The data tells a clear story. According to Cut Through Venture’s Australian startup data, a growing proportion of Series B and C rounds in Australia are pricing below previous valuations. The exact percentage varies by source, but the trend is unambiguous: valuations set during the 2021-2022 boom are being corrected.
Why This Is Happening
During 2020-2022, abundant venture capital and low interest rates inflated startup valuations globally. Australian startups, while never reaching the extremes of Silicon Valley, participated in this inflation. Companies raised at valuations reflecting optimistic growth projections that subsequent market conditions made unreachable.
The correction was inevitable. Interest rates rose, public market technology valuations contracted, and investor expectations recalibrated. Startups that raised Series A at elevated valuations now need Series B capital in a market that values revenue, profitability, and realistic growth trajectories rather than aspirational projections.
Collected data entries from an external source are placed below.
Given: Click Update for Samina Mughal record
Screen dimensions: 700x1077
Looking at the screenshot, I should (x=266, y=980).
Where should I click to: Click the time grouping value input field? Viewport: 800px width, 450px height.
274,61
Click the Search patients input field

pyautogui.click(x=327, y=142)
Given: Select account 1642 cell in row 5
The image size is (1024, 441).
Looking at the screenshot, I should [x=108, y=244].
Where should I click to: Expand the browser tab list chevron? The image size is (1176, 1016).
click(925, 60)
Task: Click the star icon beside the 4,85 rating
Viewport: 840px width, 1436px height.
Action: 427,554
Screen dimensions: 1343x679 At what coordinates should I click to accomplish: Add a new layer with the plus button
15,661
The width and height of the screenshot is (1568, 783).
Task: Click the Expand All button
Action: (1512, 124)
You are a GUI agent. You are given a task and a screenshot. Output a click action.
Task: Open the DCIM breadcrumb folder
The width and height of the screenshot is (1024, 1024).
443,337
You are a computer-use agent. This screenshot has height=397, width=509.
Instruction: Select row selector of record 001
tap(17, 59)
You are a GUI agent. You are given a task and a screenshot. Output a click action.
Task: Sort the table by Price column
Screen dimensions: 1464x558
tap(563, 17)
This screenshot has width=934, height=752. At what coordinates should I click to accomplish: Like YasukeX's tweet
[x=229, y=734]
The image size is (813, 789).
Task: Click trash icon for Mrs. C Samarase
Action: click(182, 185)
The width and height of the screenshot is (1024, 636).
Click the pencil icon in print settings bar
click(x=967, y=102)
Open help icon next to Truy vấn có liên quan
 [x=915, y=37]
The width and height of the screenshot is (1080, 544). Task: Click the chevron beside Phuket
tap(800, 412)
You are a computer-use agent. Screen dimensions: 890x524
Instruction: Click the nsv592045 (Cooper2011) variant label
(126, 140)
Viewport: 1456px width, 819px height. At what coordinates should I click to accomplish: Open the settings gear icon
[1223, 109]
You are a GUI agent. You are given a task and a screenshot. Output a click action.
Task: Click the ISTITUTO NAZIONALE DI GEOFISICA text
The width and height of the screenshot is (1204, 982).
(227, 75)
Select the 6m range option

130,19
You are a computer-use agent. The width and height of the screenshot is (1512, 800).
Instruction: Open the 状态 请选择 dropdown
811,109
The gap between previous round valuations and current market pricing creates down rounds. A company that raised Series A at $50 million AUD valuation in 2022 might now warrant $30-35 million based on actual performance and current market comparables.
The Practical Impact
Down rounds affect founders, employees, and earlier investors differently. Founders face dilution — their ownership percentage drops more sharply than it would in a flat or up round. This is painful but usually preferable to the alternative, which is running out of capital.
Employee stock options often become underwater in down rounds. Options granted at higher strike prices are worth less or nothing if the new valuation drops below the strike price. This creates retention problems, as options that once motivated employees become meaningless. Some companies reset option pricing, but this creates complex tax and accounting implications.
Earlier investors face mark-downs on their portfolio. Venture funds that reported book value based on the previous round’s valuation must adjust downward, which affects their reported performance and ability to raise subsequent funds. Some investors resist down rounds not because the pricing is wrong but because they don’t want the mark-down.
Negotiating a Down Round
Structure matters more in down rounds than up rounds. Anti-dilution protections, liquidation preferences, and board composition become contentious negotiation points.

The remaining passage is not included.